Quand le tabac flambe en France, le commerçant d'Andorre se frotte les mains
•La hausse du prix du tabac en France est toujours une bonne nouvelle pour le commerce de cigarettes dans la principauté d'Andorre, royaume de la détaxe au coeur des Pyrénées, prisé par les habitants du Sud-Ouest.© 2011 AFP
La hausse du prix du tabac en France est toujours une bonne nouvelle pour le commerce de cigarettes dans la principauté d'Andorre, royaume de la détaxe au coeur des Pyrénées, prisé par les habitants du Sud-Ouest.
A l'office du tourisme de Pas-de-la-Case, une localité de 3.000 habitants qui est la première en Andorre sur la route du visiteur venu de France, on a déjà constaté un afflux supplémentaire de touristes au cours des deux derniers week-ends. La hausse de 6% du coût du tabac est entrée en vigueur lundi de l'autre côté de la frontière.
"Ca a très bien marché. Il n'y avait pas que des 31 (Haute-Garonne) et des 09 (Ariège), les voitures venaient parfois de très loin", souligne Nelson Pinto, employé de l'office.
"On ne va pas se plaindre que ça augmente en France", renchérit Arnaud, vendeur dans un des nombreux supermarchés qui proposent au chaland cigarettes et alcools. Lui aussi évoque un afflux inhabituel de visiteurs au cours du week-end.
"C'est vrai que les augmentations du prix du tabac en France rendent toujours plus intéressants les achats de cigarettes" dans la principauté de 70.000 habitants enclavée entre France et Espagne, confirme David Fraissinet, un des responsables de la Fédération des associations de commerçants andorrans.
"Si le différentiel des prix du tabac andorran avec l'Espagne est de 30%, il est deux fois supérieur avec la France, ce qui est très attractif". Et la nouvelle hausse ne peut que "booster les ventes", poursuit-il.
Depuis lundi, un paquet de Marlboro (les plus vendues en France) coûte 6,20 euros en France alors qu'il est à 2,70 euros en Andorre.
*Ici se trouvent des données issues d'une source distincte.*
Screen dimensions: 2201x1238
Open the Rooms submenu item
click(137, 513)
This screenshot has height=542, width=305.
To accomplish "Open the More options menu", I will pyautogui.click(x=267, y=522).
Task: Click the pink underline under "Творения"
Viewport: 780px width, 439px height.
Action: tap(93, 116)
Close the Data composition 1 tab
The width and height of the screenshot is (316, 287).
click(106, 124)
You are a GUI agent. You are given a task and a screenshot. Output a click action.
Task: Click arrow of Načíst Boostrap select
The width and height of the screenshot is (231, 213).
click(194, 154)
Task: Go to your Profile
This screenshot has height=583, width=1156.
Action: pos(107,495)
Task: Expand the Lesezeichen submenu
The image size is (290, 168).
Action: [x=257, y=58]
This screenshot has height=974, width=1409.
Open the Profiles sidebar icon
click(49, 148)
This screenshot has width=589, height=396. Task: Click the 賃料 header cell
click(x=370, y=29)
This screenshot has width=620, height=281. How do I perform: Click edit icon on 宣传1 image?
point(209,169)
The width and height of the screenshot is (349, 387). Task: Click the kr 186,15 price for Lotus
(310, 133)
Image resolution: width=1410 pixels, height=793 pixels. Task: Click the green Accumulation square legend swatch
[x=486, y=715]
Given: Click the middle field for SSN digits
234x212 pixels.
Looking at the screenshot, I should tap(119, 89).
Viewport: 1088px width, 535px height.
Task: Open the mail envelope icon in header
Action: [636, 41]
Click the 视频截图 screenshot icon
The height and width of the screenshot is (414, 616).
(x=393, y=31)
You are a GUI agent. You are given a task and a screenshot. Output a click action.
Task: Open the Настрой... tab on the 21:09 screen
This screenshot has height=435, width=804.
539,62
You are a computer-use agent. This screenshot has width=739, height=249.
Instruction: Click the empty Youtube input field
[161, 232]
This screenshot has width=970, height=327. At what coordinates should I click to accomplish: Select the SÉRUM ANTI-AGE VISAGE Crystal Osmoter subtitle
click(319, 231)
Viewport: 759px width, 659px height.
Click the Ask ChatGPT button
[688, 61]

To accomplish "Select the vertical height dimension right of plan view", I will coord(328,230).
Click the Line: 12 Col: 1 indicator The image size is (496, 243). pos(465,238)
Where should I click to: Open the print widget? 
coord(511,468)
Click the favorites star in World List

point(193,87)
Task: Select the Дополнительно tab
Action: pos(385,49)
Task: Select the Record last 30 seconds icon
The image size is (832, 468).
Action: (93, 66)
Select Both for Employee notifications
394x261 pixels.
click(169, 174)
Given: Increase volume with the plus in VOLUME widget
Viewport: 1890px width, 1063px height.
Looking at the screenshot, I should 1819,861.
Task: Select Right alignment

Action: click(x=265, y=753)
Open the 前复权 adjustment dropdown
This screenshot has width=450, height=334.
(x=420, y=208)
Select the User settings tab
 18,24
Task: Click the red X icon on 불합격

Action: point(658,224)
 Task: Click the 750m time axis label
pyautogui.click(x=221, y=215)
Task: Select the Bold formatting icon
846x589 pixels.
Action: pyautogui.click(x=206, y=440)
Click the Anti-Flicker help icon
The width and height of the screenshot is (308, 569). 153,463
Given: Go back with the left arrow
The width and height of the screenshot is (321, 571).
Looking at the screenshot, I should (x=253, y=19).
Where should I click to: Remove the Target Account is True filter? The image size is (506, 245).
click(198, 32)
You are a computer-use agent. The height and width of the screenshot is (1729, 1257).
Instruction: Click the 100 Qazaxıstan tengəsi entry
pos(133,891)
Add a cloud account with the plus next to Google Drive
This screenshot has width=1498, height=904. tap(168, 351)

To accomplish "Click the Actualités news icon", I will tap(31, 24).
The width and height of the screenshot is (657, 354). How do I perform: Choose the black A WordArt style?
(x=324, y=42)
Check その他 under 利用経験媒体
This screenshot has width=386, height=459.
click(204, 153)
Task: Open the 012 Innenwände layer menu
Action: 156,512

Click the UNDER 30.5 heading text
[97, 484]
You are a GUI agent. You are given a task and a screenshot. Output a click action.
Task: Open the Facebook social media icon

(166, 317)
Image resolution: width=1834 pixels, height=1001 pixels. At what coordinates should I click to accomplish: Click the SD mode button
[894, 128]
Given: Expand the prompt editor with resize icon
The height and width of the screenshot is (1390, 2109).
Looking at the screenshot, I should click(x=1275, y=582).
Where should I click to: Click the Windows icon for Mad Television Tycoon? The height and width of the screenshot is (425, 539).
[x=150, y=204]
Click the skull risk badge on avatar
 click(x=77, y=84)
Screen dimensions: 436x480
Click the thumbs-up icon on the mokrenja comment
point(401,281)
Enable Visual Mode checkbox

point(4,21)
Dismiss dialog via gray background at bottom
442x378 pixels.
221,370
Soit une économie de 35 euros sur une cartouche.
Mais Andorre ne vit "pas que de la vente de cigarettes", souligne M. Fraissinet. "Le différentiel est également intéressant s'agissant de l'électronique, de la mode et des cosmétiques" et il arrive que des touristes venus pour acheter une cartouche s'arrêtent aussi ailleurs, explique-t-il.
D'après une enquête du département des statistiques du gouvernement andorran d'avril 2011, près de 48% des touristes (9,8 millions entre mai 2008 et avril 2009, derniers chiffres disponibles) viennent en Andorre pour y effectuer des achats.
La réforme de la fiscalité qui s'annonce pour 2012 ou 2013 en Andorre, avec l'entrée en vigueur d'un impôt sur les sociétés et d'une taxe sur la valeur ajoutée, ne devrait pas changer cet état de fait, de l'avis des professionnels: ces impôts remplaceront les taxes indirectes actuellement en vigueur.
Mais pour Jean-Jacques Carrié, président de l'association "Initiative Pas-de-la-Case" qui regroupe les commerçants du village, Andorre doit miser sur autre chose que les différentiels de prix, en particulier le prix "d'un produit néfaste pour la santé" comme le tabac.
Avec la crise qui sévit depuis 2008 dans la principauté, dans le sillage des difficultés économiques de l'Espagne, "on doit valoriser notre patrimoine naturel et culturel, notre station de ski, nos activités sportives" pour attirer davantage de touristes, dit-il. "Avant, on faisait le plein avec les différentiels de prix. Mais ça ne suffit plus".
En attendant, les buralistes français souffrent. D'après Gérard Vidal, président des débitants frontaliers et de Midi-Pyrénées, 5.000 bureaux de tabac ont fermé depuis 2003, dont environ 1.500 dans les Pyrénées, entre Perpignan et Ciboure. "Le bureau de tabac, c'est souvent le dernier commerce de proximité dans le monde rural", se lamente-t-il.
Cependant, plus que la concurrence d'Andorre, d'où les Français ne peuvent rapporter qu'une cartouche et demi chacun et où les contrôles douaniers sont fréquents, Gérard Vidal dénonce celle des débitants espagnols, et réclame une "harmonisation des prix du tabac au sein de l'Union européenne".